Dov Michaeli
Posted 2/27/12 on The Doctor Weighs In

What is life? A recent opinion article in “The Scientist” By Edward Trifonov of Haifa University, Israel, transported me back to my junior year in high school. They used to have public lectures given by university professors on all matters scientific. Yes, people used to go to such “shows” in those days in Israel; the hall, which as I recall could sit about 500 people, was three-quarter full, and the audience was a mixture of union members (they got subsidized tickets), soldiers (their tickets were complimentary), shopkeepers, clerks, some obviouly religious, and one high school nerd. In short, regular people. The subject was “What is Life?”. How many people would this subject draw today?
What follows is a somewhat “scientific” description of of the inquiry into the the subject, but if you stick with me you’ll arrive at a surprisingly “humanistic”, dare I say poetic, conclusion to the story.
The definition of life has occupied human beings since the days they had time to think about their existence. Mythologies of the earliest cultures grappled with the issue. The Bible dealt with it in the story of the creation. The classical Greek philosophers spun theories out of deep analytical thoughts, or maybe just plain navel-wathching. My favorite is Empedocles (430 B.C), who speculated (it wasn’t much more than that) that cosmos and all life within it are made up of of a combination of four eternal “elements” or “roots of all”: earth, water, air, and fire. Now, before we dismiss this “theory” willy-nilly, we’ve got to give him some credit. What he is actually proposing is life is a product of some combination of basic elements of nature. He couldn’t possibly know about atoms and molecules, so he surmised that his “eternal elements” (meaning indivisible, immutable, permanent) are the basic building blocks of life. But the overarching idea is still valid: life is made up of basic elements.

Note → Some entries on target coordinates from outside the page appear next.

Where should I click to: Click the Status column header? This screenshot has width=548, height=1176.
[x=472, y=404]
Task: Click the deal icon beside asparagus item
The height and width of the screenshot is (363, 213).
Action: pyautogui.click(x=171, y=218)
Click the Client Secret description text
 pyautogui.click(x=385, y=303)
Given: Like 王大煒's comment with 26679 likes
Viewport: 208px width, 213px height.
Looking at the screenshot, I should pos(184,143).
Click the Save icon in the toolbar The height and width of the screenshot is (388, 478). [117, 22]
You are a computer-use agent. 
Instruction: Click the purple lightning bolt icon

Preceding Empedocles by a generation, Democritus (460 B.C.) proposed that the essential characteristic of life is having a soul (psyche). He thought the soul was composed of fire atoms, because of the apparent connection between life and heat, and because fire moves. Before we dismiss this philosopher as an idle navel-gazer, consider this: The theory of Democritus and (Leucippus his mentor and co-author) held that everything is composed of “atoms”, which are physically, but not geometrically, indivisible; that between atoms lies empty space; that atoms are indestructible; have always been, and always will be, in motion; that there are an infinite number of atoms, and kinds of atoms, which differ in shape, and size. And how about anticipating Darwin and the science of Anthropology? He suggested that humans originally lived like animals, gradually developing communities to help one another, originating language, and developing crafts and agriculture. Amazing analytical powers!

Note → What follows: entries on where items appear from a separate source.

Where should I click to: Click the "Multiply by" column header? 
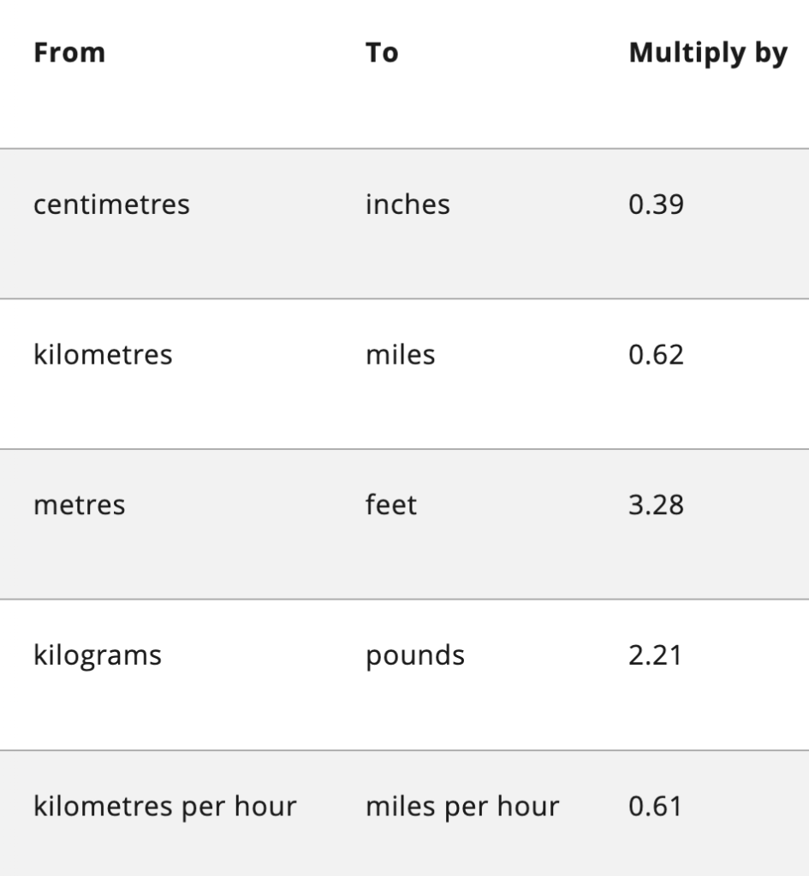707,53
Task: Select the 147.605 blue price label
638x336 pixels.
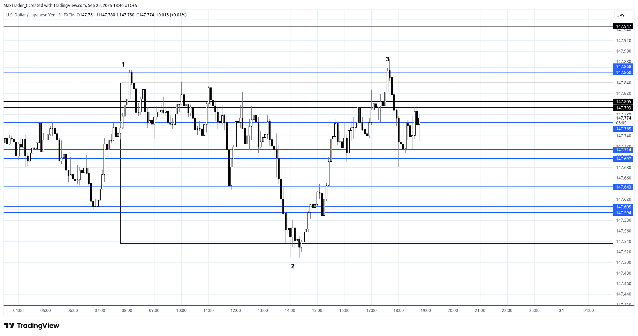Action: (623, 207)
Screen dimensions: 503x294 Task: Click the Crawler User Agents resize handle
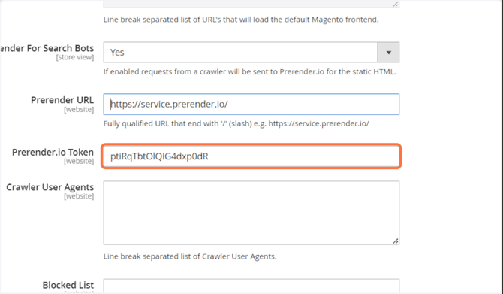tap(396, 241)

As almost always in science, the reductionist approach gets us closer to the truth. So the key to life may be found in the simplest organization of molecules that a living organism to function.
Sounds straightforward, until you start asking questions like, what is that simplest form? It is not enough to have amino acids or nucleotides; they cannot fulfil the attributes of life, like metabolism, growth, replication, adaptation. For that we need a genome, an assembly of genes that constitute the “instruction manual” for the living organism. When we say genome, by association we think DNA. That was true until about 50 years ago, when accummulating evidence showed that RNA is able both to store genetic information, like DNA, and to catalyze chemical reactions, like an enzyme protein. It may therefore have supported pre-cellular life and been a major step in the evolution of cellular life. So preceding our “DNA world” there was an “RNA world”. Do we stop here in our quest for ‘life’? Not quite.

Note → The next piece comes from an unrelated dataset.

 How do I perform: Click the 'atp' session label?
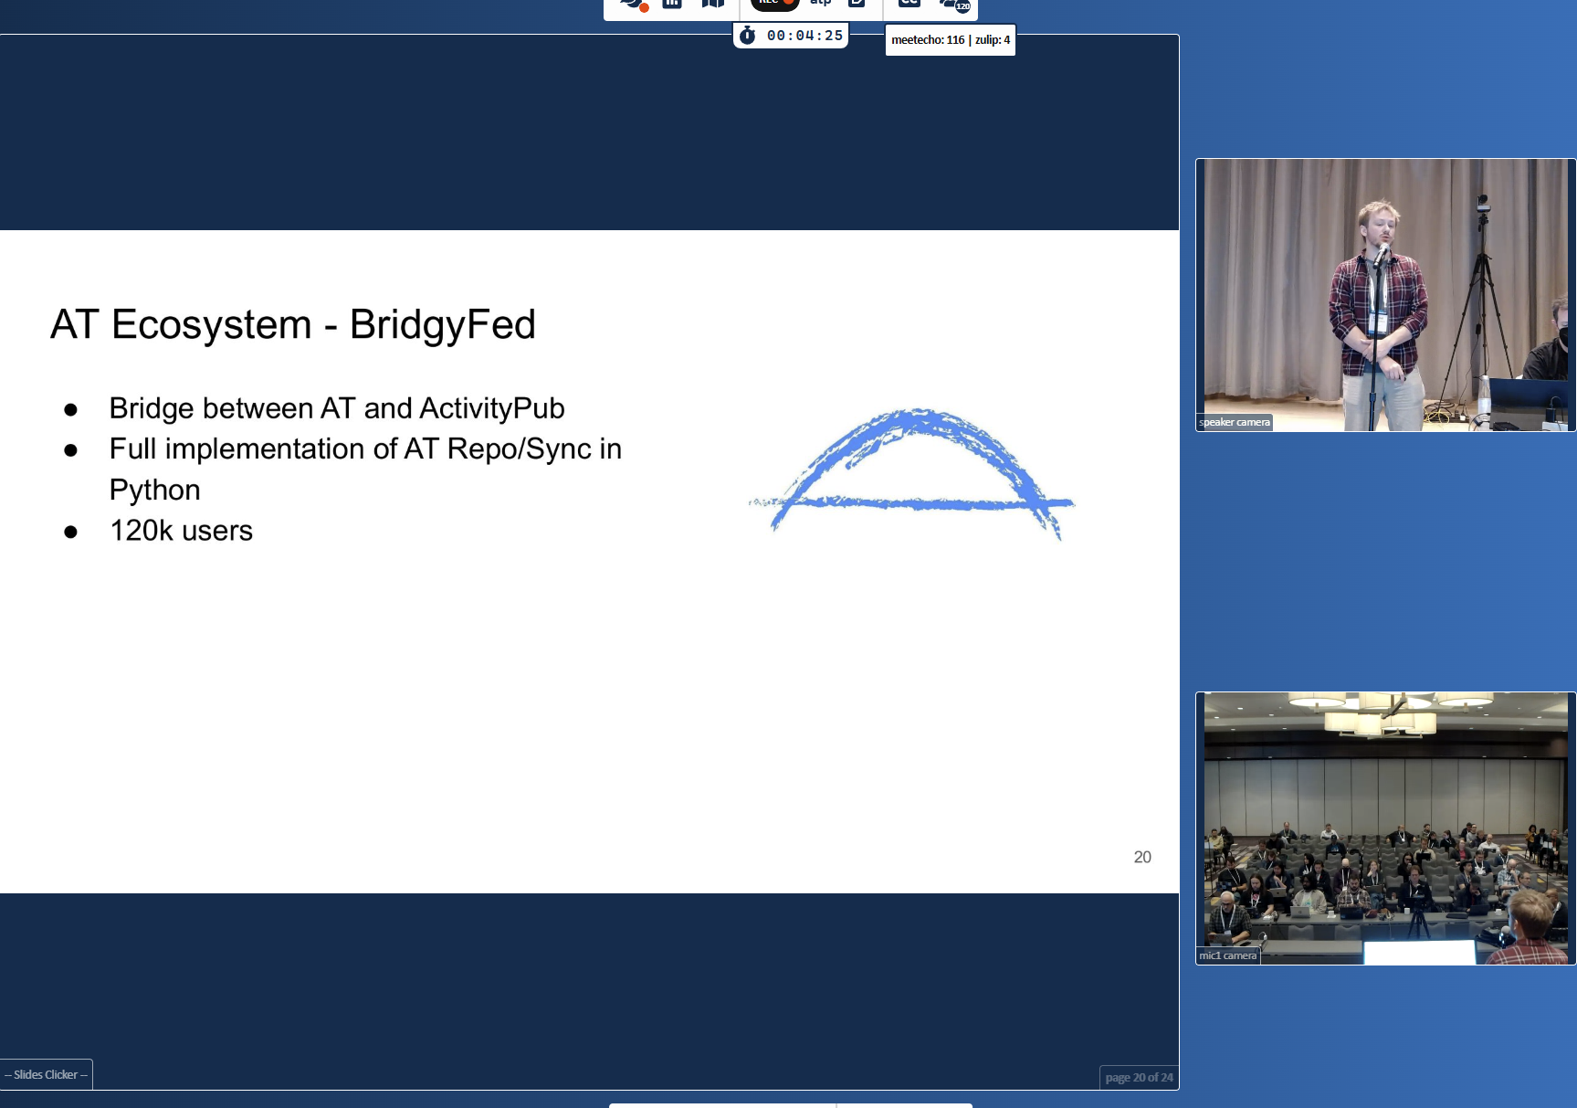[820, 4]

In a seminal 2011 paper titled “ Role of Everlasting Triplet Expansions in Protein Evolution” Zohar Koren and Edward Trifinov made the observation that both genes and genomes appear to have emerged originally as simple tandem repeats, with subsequent mutations increasing their complexity. “Tandem repeat” simply means that three nucleotides in the DNA sequence reeat themselves in different permutations, for instance: CCG, GCC, CGC, CCG, GCC, and so on. What they found in their analysis is that all genomes probably started as those triplet repeats and then acquired more and more mutations leading eventually to the creation of a functional gene.
The implication of this discovery verge on the philosophical. As Trifonov states “ One can view a genome as molecular habitat for emergence of “new life” in the form of expanding and mutating simple repeats. In that sense, and under the above minimalistic definition, life never stopped emerging, starting some 4 billion years ago with replicating RNA, and continuing to this day within the genomes of every living organism.
Think of it: life never stopped emerging. This is wonderful poetry arising from the deceptively dry scientific endevour.